■ **Your assignment**
Note each line of the entries that includes "computer". Then copy those lines.

■ **Input material**
=== Section Start ===

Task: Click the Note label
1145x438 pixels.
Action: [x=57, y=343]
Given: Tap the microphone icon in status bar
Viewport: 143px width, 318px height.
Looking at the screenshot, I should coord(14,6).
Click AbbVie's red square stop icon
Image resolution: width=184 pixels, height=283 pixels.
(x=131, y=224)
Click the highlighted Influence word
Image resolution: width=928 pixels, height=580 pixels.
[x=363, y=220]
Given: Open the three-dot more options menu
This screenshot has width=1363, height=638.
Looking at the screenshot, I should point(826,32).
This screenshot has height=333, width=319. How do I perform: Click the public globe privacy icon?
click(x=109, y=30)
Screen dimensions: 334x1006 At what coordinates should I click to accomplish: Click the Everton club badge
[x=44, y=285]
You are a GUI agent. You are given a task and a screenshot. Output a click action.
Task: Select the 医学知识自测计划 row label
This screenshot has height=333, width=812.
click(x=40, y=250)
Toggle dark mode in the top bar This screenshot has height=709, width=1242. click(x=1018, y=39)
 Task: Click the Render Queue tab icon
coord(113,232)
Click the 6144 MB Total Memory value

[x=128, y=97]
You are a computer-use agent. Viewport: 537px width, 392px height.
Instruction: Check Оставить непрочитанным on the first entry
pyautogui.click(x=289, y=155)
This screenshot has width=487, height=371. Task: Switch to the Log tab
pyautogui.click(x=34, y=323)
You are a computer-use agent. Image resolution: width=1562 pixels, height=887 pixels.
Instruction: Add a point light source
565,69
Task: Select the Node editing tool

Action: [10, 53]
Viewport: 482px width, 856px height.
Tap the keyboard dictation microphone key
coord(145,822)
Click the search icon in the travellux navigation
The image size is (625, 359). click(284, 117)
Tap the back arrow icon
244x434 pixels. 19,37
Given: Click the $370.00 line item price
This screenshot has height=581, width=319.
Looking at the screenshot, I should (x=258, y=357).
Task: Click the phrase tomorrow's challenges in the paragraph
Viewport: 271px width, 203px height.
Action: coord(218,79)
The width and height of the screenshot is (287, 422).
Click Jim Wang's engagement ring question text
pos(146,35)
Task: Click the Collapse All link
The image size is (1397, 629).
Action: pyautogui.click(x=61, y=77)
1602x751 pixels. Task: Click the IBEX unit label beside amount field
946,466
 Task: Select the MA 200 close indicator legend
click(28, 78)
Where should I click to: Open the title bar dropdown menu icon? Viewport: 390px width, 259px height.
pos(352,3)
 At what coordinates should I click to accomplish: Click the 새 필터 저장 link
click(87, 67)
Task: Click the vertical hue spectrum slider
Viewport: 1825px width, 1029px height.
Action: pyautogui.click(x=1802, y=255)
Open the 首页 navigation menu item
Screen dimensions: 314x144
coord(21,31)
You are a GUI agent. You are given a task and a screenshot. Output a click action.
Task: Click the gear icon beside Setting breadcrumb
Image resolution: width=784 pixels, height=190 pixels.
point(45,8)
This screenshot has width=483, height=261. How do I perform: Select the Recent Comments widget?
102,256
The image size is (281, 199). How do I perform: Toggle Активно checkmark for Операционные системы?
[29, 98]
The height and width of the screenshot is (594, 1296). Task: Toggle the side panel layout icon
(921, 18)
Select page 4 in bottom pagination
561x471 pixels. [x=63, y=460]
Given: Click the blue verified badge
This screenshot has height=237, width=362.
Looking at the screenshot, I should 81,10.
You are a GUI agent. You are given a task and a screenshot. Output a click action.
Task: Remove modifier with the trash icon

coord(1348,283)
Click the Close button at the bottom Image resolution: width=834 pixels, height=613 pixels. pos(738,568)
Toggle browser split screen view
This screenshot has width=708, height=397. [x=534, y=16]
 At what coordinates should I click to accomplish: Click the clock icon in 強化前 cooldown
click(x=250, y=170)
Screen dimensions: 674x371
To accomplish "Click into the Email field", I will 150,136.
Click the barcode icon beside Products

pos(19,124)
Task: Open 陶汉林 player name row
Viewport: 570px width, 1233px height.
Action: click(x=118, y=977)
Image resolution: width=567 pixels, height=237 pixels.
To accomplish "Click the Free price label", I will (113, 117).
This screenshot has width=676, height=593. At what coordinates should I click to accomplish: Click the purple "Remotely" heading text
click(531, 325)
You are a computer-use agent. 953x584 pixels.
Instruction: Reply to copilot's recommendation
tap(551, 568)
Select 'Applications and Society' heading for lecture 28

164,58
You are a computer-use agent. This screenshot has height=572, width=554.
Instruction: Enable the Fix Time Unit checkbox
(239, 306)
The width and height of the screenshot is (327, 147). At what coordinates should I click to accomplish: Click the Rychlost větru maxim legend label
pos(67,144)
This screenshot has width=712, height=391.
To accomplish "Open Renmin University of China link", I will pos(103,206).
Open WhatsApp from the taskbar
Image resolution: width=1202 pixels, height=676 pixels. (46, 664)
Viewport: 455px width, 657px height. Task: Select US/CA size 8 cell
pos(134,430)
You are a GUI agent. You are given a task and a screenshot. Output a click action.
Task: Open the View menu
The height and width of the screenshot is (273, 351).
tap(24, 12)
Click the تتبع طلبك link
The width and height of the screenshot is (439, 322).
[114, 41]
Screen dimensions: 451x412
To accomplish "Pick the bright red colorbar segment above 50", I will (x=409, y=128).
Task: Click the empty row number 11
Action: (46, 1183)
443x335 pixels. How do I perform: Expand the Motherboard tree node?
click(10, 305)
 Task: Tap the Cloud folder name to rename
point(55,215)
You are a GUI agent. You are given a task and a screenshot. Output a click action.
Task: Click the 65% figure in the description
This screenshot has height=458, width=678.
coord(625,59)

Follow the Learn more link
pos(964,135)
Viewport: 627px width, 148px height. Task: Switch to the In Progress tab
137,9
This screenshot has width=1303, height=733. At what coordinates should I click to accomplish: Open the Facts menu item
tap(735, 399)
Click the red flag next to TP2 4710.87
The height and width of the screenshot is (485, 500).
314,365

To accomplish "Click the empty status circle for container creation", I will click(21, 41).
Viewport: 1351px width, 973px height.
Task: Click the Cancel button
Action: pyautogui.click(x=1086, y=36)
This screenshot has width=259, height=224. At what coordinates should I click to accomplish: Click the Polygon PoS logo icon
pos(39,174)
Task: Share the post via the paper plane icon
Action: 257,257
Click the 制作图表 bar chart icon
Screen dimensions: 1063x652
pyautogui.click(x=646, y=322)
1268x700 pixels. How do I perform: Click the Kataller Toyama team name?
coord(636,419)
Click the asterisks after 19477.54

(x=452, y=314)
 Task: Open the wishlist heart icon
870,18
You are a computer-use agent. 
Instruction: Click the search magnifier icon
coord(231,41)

=== Section End ===

■ **Solution for this task**
You are a computer-use agent. Viewport: 537px width, 392px height.
You are a computer-use agent. Image resolution: width=1562 pixels, height=887 pixels.
You are a computer-use agent. 953x584 pixels.
You are a computer-use agent. This screenshot has height=572, width=554.
You are a computer-use agent. 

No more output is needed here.